KEI Senior Director Troy Stangarone Reviews Seoul's "Three Noes"
November 5, 2019
When Beijing and Seoul agreed to resume normal economic ties in 2017 after a fractious dispute over the deployment of U.S. missile defense batteries in South Korea, there were rumblings in some corners of the policymaking community that the Moon administration was drifting from the U.S. alliance.
At the heart of this worry was that Seoul had committed to “three noes” with Beijing:
No additional deployment of THAAD batteries.
No South Korean integration into a U.S.-led regional missile defense system.
No trilateral alliance with the United States and Japan.
Two years on, KEI Senior Director and Fellow Troy Stangarone reviews the impact of South Korea’s “three noes” and concludes that Seoul had given away nothing of substance to Beijing. Moreover, it did not lead to closer ties between the two countries.
Stangarone does not believe that the South Korean government promised anything of substance to China:
There were no additional THAAD batteries available to be deployed to the Korean peninsula at the time.
The idea of South Korea joining an integrated missile defense system – much less a trilateral alliance — wasn’t a real option on the table at the time.
The “three noes” had been South Korea's positions prior to the agreement.
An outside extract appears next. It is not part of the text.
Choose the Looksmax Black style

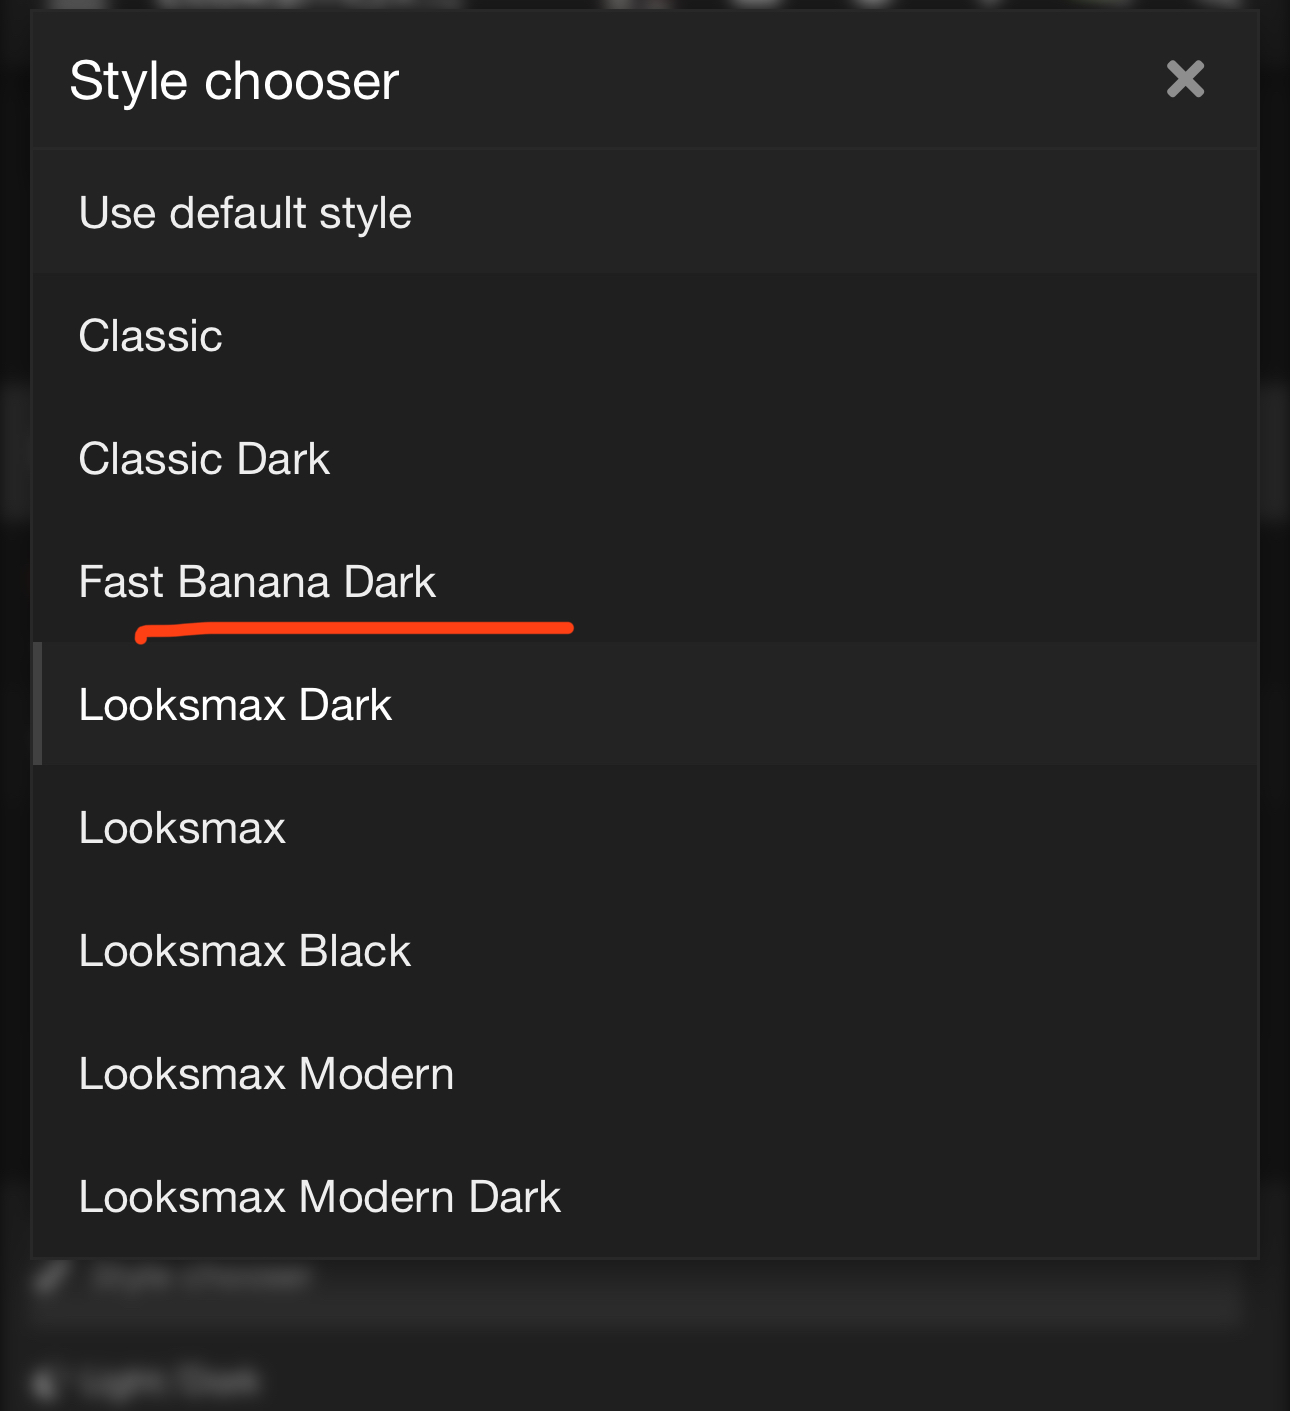(245, 951)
South Korea emphasized that “Seoul has consistently made clear [to China that] any issues that can restrict our security sovereignty would never be subject to negotiation.”
Stangarone also points out that Seoul's ties with Beijing did not deepen in the aftermath of the agreement:
In the 18 months from January of 2017, South Korean company Lotte suffered losses of $1.7 billion in China.
Chinese tourism to South Korea dropped by nearly half as Beijing prohibited group tours to South Korea. As a result, the South Korean tourism industry may have lost upwards of $24 billion over the last two and a half years.
Instead of drifting into the China orbit, the whole experience left Seoul more wary of Beijing than before.
The vulnerability that was revealed through this incident was not any action from South Korea, but rather the absence of U.S. support when Seoul was under economic coercion from Beijing. Whether the United States was unable or unwilling to intervene, Stangarone believes that Washington must still address its failure to act. That may be the real legacy of the “three noes.”